8 Jingyi0321 5 7/10/2025, 7:36:21 AM github.com ↗
Voice Activity Detection (VAD) is a crucial component for Voice AI, enabling more natural and efficient interactions. TEN VAD is an open-source solution designed to supercharge your Voice AI Agents with lightning-fast, human-like conversations! TEN VAD offers some key advantages:

ONNX Support: Deploy on virtually any platform or hardware architecture! This means greater flexibility and easier integration into your existing systems. Superior Detection Accuracy: Experience noticeable improvements in voice detection, leading to fewer errors and more reliable performance. Smaller & Faster: Enjoy a 32% reduction in Real-Time Factor (RTF) and an 86% size reduction compared to Silero VAD! This translates to lower resource consumption and faster processing.
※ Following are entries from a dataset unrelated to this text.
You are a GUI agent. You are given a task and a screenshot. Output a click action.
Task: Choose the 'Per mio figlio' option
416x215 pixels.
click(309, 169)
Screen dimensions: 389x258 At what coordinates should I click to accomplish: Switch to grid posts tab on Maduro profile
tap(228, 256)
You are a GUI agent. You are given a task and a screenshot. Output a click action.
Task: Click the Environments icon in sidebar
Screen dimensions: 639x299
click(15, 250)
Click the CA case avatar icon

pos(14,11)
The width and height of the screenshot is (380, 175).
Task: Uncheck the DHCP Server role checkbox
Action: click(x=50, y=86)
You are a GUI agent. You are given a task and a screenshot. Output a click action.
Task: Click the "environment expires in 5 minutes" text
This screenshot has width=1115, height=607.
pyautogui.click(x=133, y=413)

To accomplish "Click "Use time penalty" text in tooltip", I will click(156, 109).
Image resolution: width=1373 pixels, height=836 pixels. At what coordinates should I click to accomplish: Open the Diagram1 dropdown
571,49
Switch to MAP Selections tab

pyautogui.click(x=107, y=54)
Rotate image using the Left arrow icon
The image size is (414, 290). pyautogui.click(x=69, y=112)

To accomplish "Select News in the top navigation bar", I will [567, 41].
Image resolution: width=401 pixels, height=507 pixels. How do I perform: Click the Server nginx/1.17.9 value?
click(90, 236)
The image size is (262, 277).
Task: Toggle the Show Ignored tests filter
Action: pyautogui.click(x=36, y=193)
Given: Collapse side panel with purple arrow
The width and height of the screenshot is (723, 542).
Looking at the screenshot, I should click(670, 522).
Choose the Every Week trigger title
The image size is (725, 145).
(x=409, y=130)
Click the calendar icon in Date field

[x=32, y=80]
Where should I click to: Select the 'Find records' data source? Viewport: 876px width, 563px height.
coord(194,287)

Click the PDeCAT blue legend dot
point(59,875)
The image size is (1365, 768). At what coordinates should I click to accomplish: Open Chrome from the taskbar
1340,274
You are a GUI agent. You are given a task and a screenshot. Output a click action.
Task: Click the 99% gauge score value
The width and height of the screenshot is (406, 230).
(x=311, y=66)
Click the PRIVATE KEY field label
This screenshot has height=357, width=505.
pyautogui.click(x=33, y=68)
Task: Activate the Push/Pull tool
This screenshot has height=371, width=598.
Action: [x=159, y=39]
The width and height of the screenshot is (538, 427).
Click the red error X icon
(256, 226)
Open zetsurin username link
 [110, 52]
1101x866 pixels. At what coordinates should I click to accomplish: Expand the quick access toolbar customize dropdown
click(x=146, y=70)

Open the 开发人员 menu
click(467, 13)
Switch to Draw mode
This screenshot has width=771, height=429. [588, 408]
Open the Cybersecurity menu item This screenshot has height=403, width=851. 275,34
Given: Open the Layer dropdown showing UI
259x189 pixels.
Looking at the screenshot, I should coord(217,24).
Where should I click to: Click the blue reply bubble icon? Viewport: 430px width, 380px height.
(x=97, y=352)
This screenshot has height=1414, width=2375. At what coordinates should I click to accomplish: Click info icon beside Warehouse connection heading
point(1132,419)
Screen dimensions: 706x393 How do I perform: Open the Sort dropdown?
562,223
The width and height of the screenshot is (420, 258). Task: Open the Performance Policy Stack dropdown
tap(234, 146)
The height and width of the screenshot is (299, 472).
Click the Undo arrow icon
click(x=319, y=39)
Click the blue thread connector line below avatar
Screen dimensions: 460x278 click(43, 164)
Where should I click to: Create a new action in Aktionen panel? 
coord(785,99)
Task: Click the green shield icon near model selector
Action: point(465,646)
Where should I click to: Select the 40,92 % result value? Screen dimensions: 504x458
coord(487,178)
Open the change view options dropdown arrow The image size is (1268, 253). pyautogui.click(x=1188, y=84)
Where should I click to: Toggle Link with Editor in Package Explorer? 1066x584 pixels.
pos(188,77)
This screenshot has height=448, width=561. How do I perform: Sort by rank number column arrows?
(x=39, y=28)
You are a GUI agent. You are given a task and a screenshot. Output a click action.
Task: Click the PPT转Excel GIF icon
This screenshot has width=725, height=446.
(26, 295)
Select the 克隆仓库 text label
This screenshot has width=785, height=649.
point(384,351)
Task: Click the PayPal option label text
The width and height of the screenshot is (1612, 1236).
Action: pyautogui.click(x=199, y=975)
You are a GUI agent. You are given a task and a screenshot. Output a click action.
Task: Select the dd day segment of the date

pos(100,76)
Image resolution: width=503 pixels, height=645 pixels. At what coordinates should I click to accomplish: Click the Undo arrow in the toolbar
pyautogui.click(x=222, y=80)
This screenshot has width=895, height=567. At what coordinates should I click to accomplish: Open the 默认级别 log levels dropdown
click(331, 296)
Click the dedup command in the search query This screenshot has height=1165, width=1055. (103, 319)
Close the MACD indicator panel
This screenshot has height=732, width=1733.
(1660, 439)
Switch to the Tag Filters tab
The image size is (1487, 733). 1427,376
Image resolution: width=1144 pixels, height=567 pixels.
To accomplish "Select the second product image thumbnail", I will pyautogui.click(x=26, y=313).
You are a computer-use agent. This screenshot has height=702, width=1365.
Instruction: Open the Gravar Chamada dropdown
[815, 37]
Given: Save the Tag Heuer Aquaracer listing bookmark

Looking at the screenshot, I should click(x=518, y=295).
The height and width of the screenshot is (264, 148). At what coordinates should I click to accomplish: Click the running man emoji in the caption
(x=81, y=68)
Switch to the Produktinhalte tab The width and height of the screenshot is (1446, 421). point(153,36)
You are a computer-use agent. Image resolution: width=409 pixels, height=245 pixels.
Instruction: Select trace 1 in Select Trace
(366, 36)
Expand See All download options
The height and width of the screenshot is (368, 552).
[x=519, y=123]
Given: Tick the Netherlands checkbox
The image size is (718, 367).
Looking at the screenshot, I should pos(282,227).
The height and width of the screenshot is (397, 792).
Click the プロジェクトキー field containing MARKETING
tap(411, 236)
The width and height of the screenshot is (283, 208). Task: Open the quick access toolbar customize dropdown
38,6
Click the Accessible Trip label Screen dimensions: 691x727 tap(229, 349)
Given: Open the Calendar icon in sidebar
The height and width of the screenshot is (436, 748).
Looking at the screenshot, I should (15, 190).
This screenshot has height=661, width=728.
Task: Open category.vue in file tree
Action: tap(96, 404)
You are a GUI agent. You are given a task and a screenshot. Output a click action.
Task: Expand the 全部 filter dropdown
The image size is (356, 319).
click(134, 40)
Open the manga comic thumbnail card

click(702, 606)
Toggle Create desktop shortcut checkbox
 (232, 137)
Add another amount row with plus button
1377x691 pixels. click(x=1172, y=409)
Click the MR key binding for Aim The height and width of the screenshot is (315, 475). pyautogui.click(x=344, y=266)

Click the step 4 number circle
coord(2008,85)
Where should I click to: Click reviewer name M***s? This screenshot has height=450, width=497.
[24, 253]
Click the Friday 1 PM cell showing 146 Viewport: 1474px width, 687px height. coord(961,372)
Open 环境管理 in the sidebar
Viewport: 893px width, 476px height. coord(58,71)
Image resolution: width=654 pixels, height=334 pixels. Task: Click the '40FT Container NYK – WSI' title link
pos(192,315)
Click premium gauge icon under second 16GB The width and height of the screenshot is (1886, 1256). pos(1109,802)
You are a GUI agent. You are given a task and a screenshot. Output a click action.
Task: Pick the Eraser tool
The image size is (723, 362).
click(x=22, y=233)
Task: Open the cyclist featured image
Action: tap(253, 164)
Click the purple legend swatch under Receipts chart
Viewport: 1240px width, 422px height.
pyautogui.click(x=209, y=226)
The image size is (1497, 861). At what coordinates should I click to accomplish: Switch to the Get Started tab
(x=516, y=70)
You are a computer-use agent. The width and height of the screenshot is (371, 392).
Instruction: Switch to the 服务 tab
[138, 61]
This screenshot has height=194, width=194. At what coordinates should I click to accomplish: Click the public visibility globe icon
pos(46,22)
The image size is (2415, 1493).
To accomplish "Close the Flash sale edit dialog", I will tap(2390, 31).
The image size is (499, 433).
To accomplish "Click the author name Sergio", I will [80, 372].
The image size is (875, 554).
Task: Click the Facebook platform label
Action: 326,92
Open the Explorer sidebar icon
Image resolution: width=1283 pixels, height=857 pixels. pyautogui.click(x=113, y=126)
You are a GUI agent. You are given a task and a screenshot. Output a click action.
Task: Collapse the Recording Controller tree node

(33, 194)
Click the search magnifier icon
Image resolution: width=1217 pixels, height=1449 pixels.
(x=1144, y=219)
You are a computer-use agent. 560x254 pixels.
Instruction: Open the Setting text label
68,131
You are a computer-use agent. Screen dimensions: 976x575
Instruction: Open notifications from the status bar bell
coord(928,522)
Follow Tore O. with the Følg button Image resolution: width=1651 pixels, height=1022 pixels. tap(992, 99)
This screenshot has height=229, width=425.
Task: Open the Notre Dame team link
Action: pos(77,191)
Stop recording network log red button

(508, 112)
Get the code: https://github.com/ten-framework/ten-vad

Comments (5)

fm100 · 1d ago
What are the differences between TEN VAD and WebRTC VAD?
Jingyi0321 · 1d ago
In general, WebRTC VAD uses pitch information for VAD. Note that pitch only appears in voiced speech, but not in unvoiced speech. With this characteristic, WebRTC VAD may fails in detecting the start of a word, losing the unvoiced start, which will then result in e.g. increased WER in ASR system. On the other hand, noise whose spectrum is similar to voiced speech, e.g. music, may be extracted a non-zero pitch by WebRTC VAD pitch detection system.

Our model incorporates fbank and the pitch information together, and can analyse the input pattern deeply, therefore has better performance than WebRTC VAD.

strassenbahn · 1d ago
It seems the performance is much better than the existing VAD SOTA Silero VAD and the size is much smaller. Good to see this new SOTA VAD model!
JuneWW · 1d ago
This looks really promising! VAD is such a critical piece of the puzzle for voice AI. Definitely going to check this out. Thanks for sharing!
rambo11 · 1d ago
Thanks for sharing this awesome VAD model. A high-performance and low latency VAD is very helpfull in Conversation AI agents.